Retired generals discuss Iraq exit in New Hampshire

Brig. General John Johns, a Council for a Livable World board member, and Lt. General Robert Gard, Senior Military Fellow at the Center for Arms Control and Non-Proliferation, are up in New Hampshire right now speaking about responsible U.S. exit strategies from Iraq.

The trip, organized by a number of activist groups, is explained in greater detail at StandUpCongress.

The AP ran a nice piece on Johns and Gard this morning that was printed in the Concord Monitor, Foster's Daily Democrat, and Nashua Telegraph in NH. That's what I call targeted messaging.

Here are some highlights from the press coverage:

Retired generals against the Iraq war are bringing their message to New Hampshire, the first primary state and home to vulnerable Republican U.S. Sen. John Sununu. 

Gen. Robert Gard and Brig. Gen. John Johns, both retired, are teaming up with Win Without War, a group pushing for American withdrawal from Iraq within one year, and are scheduled to speak at a town-hall-style meeting today in Manchester. Win Without War was founded in 2002 and counts, NAACP, Sierra Club, National Organization for Women and several church groups among its coalition members.


Johns, 79, said he is an independent who voted for Democrats Al Gore in 2000 and John Kerry in 2004. But he said his opinion of President Bush did not sour until 2002, when talk surfaced of invading Iraq. 

"It was one of the great blunders of history to go in the way that we did," said Johns, who retired from the military in 1978. 

"I was indifferent until 2002, when it became clear that he planned to go unilaterally into Iraq. . . . At that point, I became an activist."
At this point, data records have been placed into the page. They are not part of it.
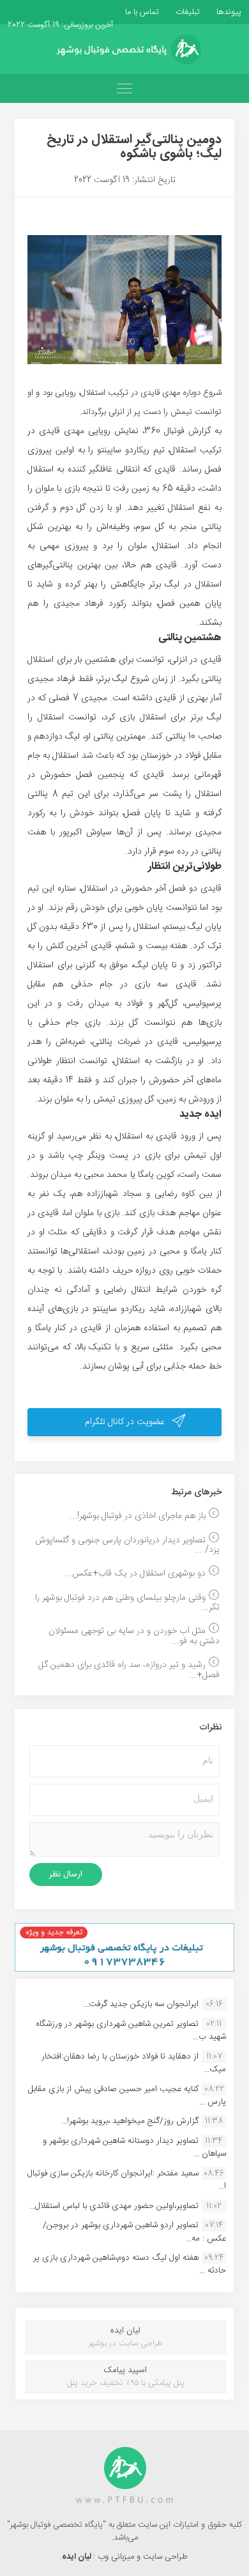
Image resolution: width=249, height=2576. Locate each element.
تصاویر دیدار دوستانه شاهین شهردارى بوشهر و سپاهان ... (134, 2147)
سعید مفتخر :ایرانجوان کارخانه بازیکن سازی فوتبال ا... (126, 2179)
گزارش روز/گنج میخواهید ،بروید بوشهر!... (130, 2121)
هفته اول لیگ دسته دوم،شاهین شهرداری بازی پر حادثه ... (129, 2264)
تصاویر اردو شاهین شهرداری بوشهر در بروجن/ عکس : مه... (134, 2231)
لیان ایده (77, 2557)
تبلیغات (186, 12)
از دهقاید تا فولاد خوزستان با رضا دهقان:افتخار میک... (134, 2063)
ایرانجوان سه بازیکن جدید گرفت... (141, 2004)
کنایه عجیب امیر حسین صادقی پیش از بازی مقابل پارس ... (127, 2095)
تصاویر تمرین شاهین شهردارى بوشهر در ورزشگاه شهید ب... (131, 2030)
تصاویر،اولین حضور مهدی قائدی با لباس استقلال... (114, 2206)
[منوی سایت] (124, 88)
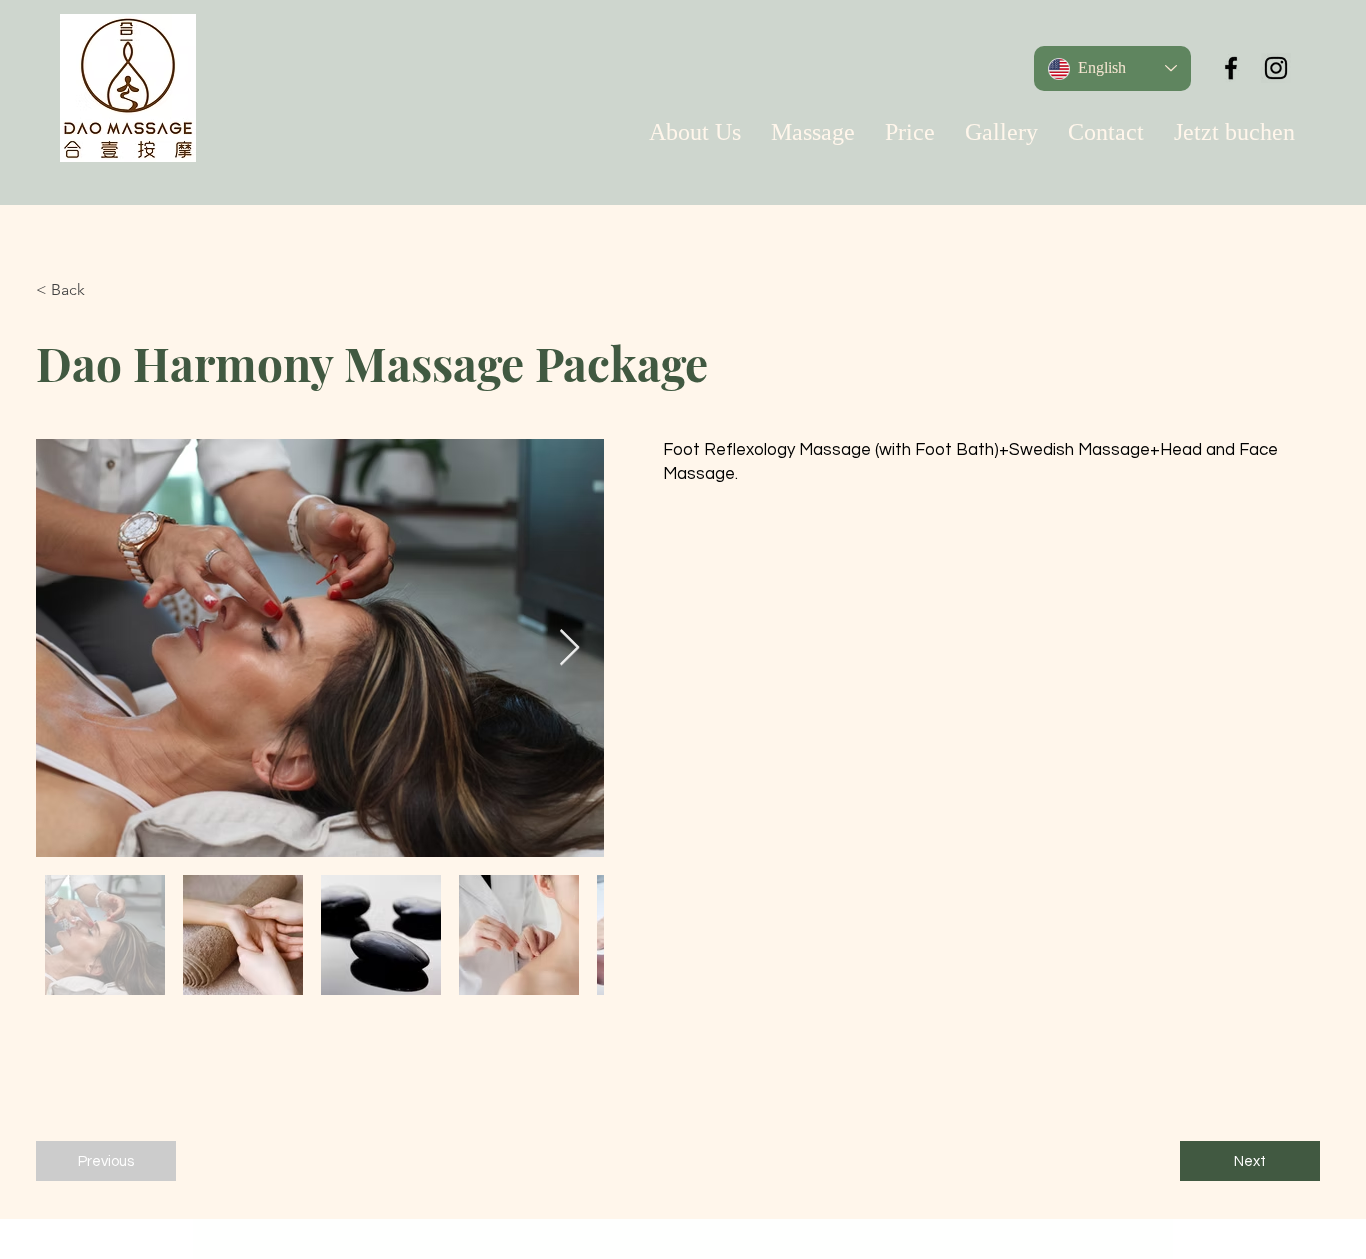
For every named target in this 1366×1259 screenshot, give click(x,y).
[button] (102, 290)
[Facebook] (1231, 68)
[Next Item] (569, 648)
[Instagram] (1276, 68)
Gard said he voted for Bush in 2000. "That was a bad mistake on my part, and I knew it as early as 2002," Gard said, echoing Johns's comments. He said increasing U.S. troop levels in Iraq now is not a solution that can lead to a military victory or stabilizing the country. "It's not winnable with military force. We are exacerbating, not solving, the problem," Gard said.